#### [Prompt]
What must be handed in is the entire listing, exactly as written, with no pictures.
__________________________________________________
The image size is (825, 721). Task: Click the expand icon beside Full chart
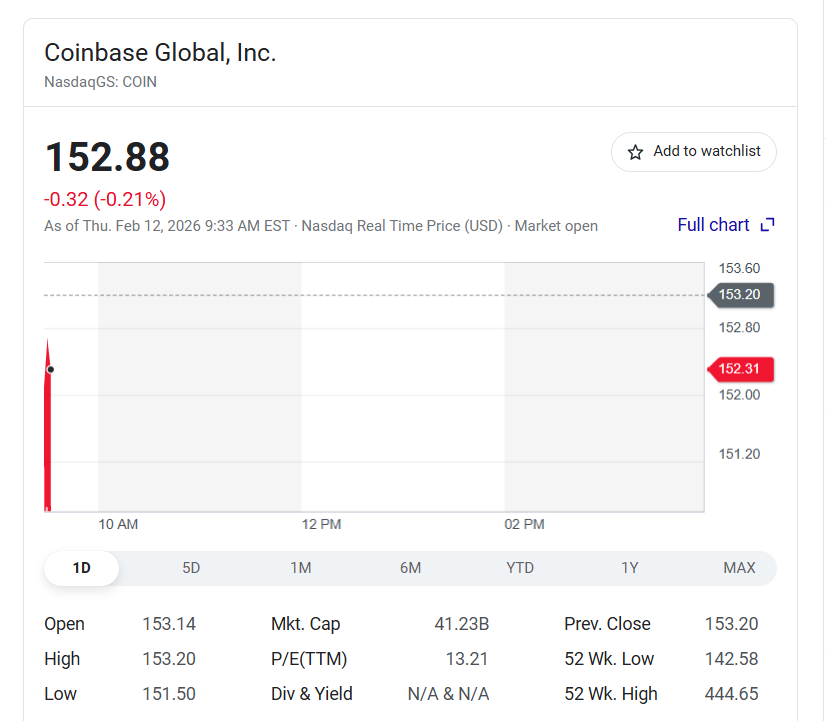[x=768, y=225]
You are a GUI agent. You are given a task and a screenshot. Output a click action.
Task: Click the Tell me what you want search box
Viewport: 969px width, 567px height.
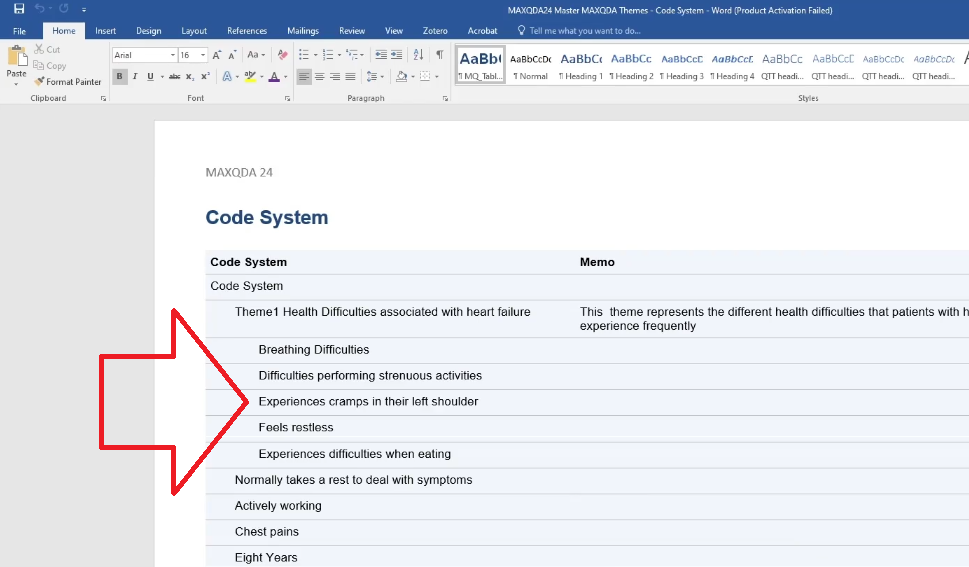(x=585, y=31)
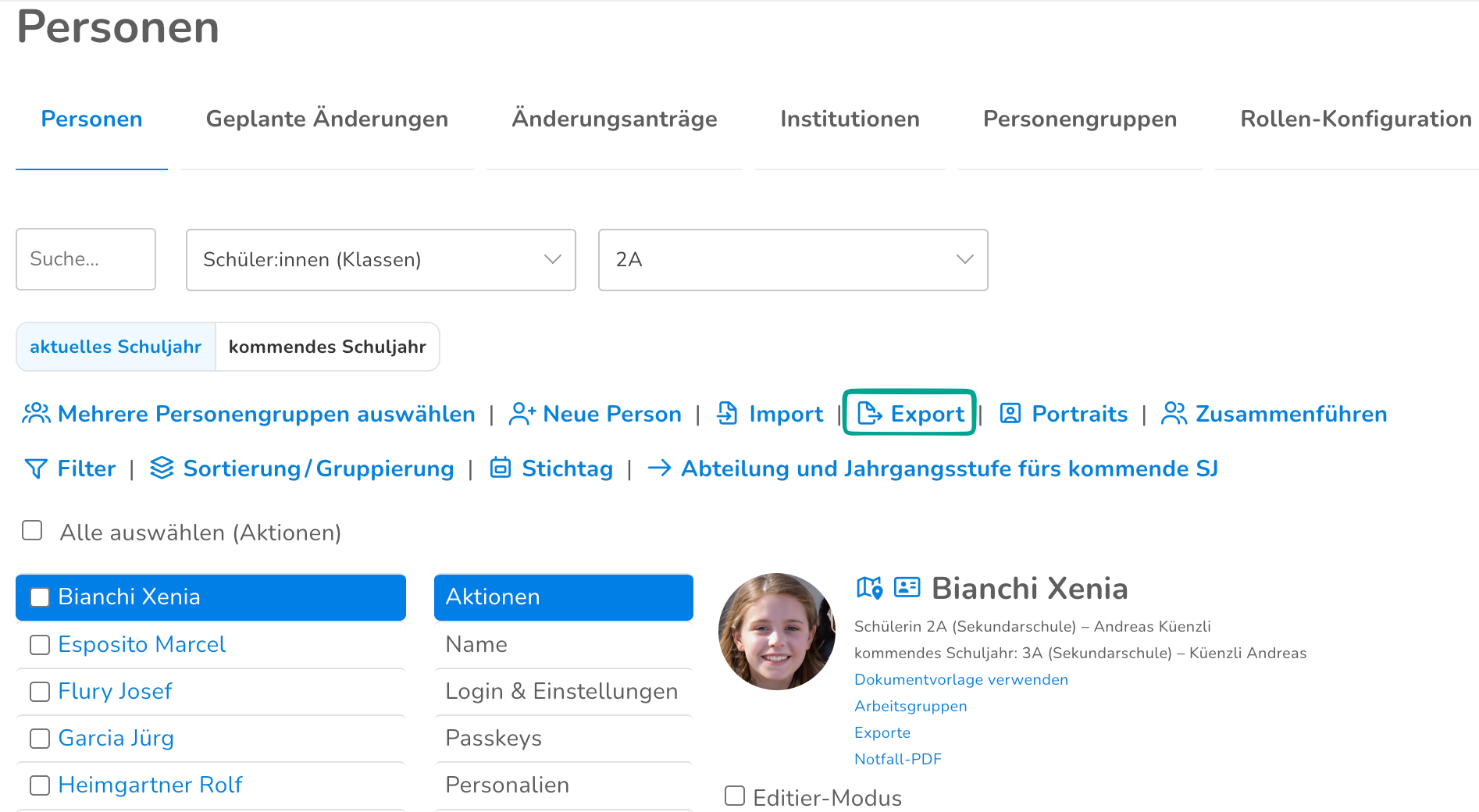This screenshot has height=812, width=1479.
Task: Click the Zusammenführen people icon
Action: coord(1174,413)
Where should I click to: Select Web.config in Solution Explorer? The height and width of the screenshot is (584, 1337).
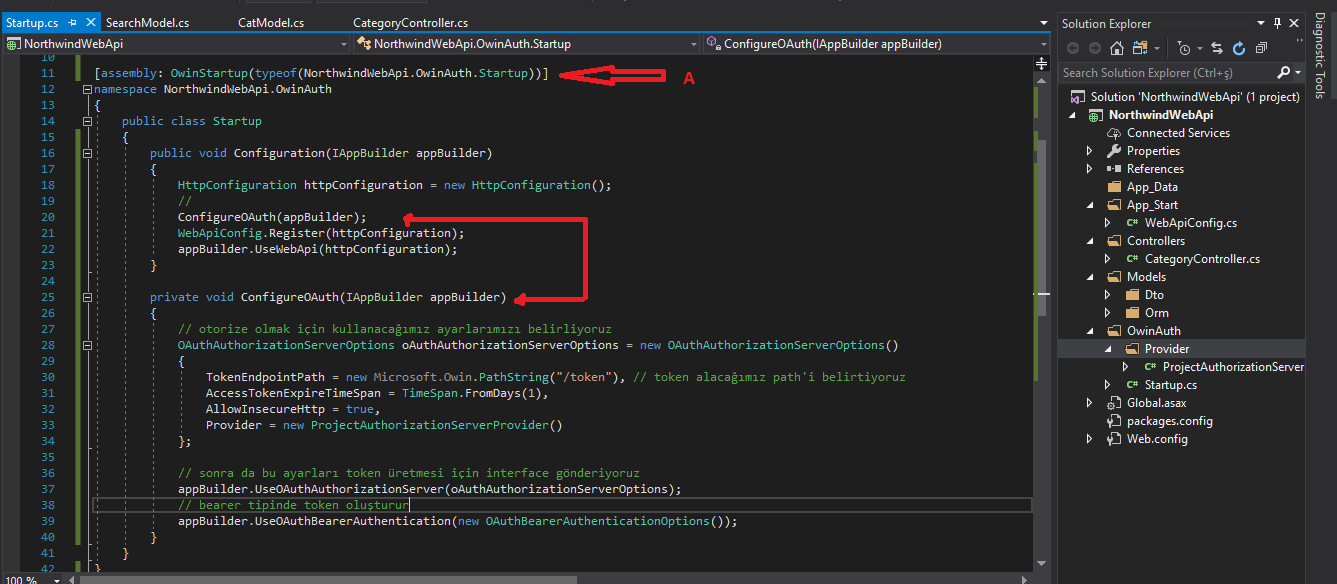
__________________________________________________
#### [The completed task]
The image size is (825, 721). Task: Click the expand icon beside Full chart
[x=768, y=225]
You are a GUI agent. You are given a task and a screenshot. Output a click action.
Task: Click the Tell me what you want search box
Viewport: 969px width, 567px height.
(x=585, y=31)
This screenshot has height=812, width=1479.
Task: Click the Zusammenführen people icon
Action: coord(1174,413)
Where should I click to: Select Web.config in Solution Explorer? The height and width of the screenshot is (584, 1337).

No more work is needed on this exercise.